I can imagine this is an especially large problem when you are new to a protocol (or at least that is my excuse), as you lack a sense of the range of possible outcomes. For example, a labmate was trying to interpret a catalase test earlier, and would have said that all our results were negative compared to the plate of mixed soil bacteria I had, where adding a drop of hydrogen peroxide caused a baking soda and vinegar type volcano effect. Two of the bacteria were supposed to be catalase positive, and if we added tons of hydrogen peroxide directly to a plate with a high density of bacteria and looked really really close for a few minutes and imagined a positive result, we got one or two small bubbles. This is exactly the same as if I drop a drop of the hydrogen peroxide on uninoculated media. So did the authors who stated these organisms were catalase positive actually mean it, or did some nervous inexperienced student  who was told to look for any sign of bubbling squirt a bubble onto the slide and say there was a positive result? Who decides where the boundaries of a positive or a negative result are - would it not depend on "how" positive or negative your control organisms are? Do people publish the organisms they used as controls alongside their determination of whether something shows a positive or a negative result? No evidence for these yet.

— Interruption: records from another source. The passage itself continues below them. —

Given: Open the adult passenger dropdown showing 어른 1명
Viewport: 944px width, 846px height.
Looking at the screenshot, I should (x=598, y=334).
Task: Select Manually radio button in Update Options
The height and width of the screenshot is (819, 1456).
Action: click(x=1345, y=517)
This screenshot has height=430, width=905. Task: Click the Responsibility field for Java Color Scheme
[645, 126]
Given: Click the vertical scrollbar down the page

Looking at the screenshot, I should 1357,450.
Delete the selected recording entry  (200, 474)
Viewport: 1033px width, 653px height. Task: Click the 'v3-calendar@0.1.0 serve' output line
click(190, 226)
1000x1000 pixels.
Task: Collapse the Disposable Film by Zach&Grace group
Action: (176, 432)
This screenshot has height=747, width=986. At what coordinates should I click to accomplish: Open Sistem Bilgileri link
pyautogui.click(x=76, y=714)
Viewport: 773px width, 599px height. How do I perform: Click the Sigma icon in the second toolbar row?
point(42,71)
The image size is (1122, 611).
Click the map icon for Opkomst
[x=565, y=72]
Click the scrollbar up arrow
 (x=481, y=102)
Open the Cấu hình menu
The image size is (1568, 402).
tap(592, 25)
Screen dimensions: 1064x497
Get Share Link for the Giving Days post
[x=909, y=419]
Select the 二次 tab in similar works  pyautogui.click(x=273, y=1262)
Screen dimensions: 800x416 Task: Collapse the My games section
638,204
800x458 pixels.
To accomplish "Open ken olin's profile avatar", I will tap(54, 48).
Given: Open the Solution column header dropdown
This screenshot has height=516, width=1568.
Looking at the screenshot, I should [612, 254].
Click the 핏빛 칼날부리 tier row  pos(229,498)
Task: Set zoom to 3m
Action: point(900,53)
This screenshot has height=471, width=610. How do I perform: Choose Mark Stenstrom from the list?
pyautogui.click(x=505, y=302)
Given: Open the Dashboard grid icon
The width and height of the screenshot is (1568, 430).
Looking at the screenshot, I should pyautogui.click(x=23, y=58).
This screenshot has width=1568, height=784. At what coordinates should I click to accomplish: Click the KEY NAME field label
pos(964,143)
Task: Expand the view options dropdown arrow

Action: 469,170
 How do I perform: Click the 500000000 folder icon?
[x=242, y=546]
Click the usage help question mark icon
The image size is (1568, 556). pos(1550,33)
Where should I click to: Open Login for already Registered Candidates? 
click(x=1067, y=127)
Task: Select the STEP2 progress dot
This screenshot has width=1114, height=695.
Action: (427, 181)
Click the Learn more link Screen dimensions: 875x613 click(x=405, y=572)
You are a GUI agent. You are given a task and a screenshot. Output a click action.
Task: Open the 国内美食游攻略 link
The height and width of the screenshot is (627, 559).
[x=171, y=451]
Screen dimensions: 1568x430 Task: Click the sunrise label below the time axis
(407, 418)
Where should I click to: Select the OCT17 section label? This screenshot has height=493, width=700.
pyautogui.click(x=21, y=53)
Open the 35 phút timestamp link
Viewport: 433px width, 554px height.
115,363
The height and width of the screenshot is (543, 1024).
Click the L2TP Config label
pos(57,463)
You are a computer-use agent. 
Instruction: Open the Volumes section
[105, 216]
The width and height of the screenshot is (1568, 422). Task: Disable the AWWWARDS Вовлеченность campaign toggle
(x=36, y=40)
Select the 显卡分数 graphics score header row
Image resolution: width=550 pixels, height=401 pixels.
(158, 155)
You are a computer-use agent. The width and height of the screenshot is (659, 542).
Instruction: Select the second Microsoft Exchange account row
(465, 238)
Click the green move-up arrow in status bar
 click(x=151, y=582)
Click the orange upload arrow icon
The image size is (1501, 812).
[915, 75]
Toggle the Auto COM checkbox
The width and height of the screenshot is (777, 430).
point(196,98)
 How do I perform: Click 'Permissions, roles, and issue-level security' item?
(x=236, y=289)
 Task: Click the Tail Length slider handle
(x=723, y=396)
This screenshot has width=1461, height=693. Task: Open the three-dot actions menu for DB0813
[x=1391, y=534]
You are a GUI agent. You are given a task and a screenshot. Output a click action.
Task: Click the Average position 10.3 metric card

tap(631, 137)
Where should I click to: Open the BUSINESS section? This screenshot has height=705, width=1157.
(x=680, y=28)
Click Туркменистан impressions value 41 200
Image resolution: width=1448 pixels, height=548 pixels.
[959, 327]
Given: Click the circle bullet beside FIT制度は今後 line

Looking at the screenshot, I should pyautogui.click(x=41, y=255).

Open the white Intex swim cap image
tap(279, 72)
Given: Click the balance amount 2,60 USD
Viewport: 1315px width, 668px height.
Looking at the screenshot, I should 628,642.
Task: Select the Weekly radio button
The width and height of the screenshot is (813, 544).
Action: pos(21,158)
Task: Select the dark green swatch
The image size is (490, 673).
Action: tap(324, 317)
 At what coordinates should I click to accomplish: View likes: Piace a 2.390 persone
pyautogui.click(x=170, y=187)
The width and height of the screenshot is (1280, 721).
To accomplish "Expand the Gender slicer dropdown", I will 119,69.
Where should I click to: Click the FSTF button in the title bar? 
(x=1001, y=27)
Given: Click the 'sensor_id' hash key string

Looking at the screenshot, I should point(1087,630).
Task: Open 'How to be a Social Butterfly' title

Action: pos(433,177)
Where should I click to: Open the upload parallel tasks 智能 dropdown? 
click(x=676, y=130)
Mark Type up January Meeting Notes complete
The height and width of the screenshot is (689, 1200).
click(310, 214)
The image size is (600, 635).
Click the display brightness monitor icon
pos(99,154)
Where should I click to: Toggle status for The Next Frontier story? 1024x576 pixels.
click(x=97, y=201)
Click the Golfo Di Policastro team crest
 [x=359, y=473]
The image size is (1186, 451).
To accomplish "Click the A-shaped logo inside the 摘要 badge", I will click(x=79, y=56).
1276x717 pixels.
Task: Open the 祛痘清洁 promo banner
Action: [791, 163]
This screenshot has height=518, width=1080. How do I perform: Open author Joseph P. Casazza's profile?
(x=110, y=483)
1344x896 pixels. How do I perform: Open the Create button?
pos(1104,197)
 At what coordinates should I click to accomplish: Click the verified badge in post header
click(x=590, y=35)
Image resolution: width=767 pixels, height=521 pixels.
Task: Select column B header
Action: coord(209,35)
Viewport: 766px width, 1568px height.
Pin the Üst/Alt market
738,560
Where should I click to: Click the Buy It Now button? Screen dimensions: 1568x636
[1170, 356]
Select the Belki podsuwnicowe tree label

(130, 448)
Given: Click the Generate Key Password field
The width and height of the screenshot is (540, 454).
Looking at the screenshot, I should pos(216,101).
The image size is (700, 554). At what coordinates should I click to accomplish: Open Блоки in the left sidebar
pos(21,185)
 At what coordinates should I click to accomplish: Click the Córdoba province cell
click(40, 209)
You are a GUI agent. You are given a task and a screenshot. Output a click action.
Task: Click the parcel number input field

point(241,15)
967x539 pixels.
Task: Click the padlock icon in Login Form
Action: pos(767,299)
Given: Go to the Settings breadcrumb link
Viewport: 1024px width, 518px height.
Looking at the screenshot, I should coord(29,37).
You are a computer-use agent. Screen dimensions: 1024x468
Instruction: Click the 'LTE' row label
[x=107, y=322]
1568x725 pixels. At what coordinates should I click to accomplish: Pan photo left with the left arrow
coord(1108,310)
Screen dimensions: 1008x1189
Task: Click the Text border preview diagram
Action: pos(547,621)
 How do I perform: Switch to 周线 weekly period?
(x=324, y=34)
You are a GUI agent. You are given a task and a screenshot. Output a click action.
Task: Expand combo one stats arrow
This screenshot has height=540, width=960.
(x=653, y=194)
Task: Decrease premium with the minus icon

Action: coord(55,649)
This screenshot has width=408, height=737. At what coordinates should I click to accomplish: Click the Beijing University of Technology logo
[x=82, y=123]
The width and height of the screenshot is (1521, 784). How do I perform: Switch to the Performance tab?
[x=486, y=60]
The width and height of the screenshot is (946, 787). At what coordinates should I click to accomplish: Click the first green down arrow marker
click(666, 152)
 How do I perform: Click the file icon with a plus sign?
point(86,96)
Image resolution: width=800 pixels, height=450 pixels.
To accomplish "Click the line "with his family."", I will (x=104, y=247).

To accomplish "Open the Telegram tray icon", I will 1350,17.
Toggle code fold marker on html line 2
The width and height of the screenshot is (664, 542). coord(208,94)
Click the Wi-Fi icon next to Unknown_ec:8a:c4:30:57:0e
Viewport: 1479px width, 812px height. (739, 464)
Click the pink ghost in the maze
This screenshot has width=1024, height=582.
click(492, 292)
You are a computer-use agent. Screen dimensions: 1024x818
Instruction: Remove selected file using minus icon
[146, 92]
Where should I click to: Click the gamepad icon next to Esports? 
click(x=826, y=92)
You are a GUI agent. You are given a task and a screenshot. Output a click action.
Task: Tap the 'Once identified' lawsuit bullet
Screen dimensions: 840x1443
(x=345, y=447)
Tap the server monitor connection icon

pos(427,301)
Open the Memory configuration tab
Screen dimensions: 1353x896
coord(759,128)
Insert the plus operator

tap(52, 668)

Maybe we should just mandate that all standards in genomics tables be replaced by full-colour pictures. Voluptuously bubbling hydrogen peroxide. Stunning Gram stains. Replace someone else's interpretation of ambiguous data with informative eye candy.

In another instance, I have been working (a bit too long) on trying to get well-published qpcr primers to work, and finding that the conditions as close to the original ones I can reproduce in my lab just don't work. I was afraid I had contaminated the freezer stock of my organism, or put too much or too little template, or used the wrong temperature...something that was my fault. I tried to come up with an answer and a solution for my PI for when I told her that things weren't really working. But apparently, however, what I thought was close enough to the original conditions probably is not; the primers were tested against a sequence placed in a purified plasmid, and I am using genomic DNA.

Which brings us to another class of issues with reproducing an experiment - what if you purposefully are not exactly reproducing an experiment, because you don't believe the methods used are valid and/or reliable and/or result in biologically meaningful conclusions? Why waste time and money trying to reproduce an experiment that was invalid when it was made, and still invalid now, just to try and compare your results to ones you cannot trust? At my stage, I think it is so you can fit in; the ability to reproduce something invalid is a valuable skill for perpetuating some of the falsehoods of science, which you have to be able to do in order to prove your worth in breaking the (methodological) status quo.

So why use a plasmid template for qPCR, even if it does a poor job representing the kinds of templates you will be comparing with from the environment? Because it is one of the standards for this kind of data collection; we can hide behind completely non-reproducible data, uncertain whether it is due to the methods, or because we are dealing with "complex" environmental samples that nobody else is likely to exactly mimic.

But no matter what I may do to try and convince myself I wasn't wrong, I was. I tried to reproduce results under the conditions I thought they should be done, not those in which they were intended.

So if you are wrong, either make sure you do it reproducibly so you can challenge what is deemed right, or do so using conditions nobody expects ever to exactly reproduce. But know when to accept that it is you, not science, not the protocol, that is wrong.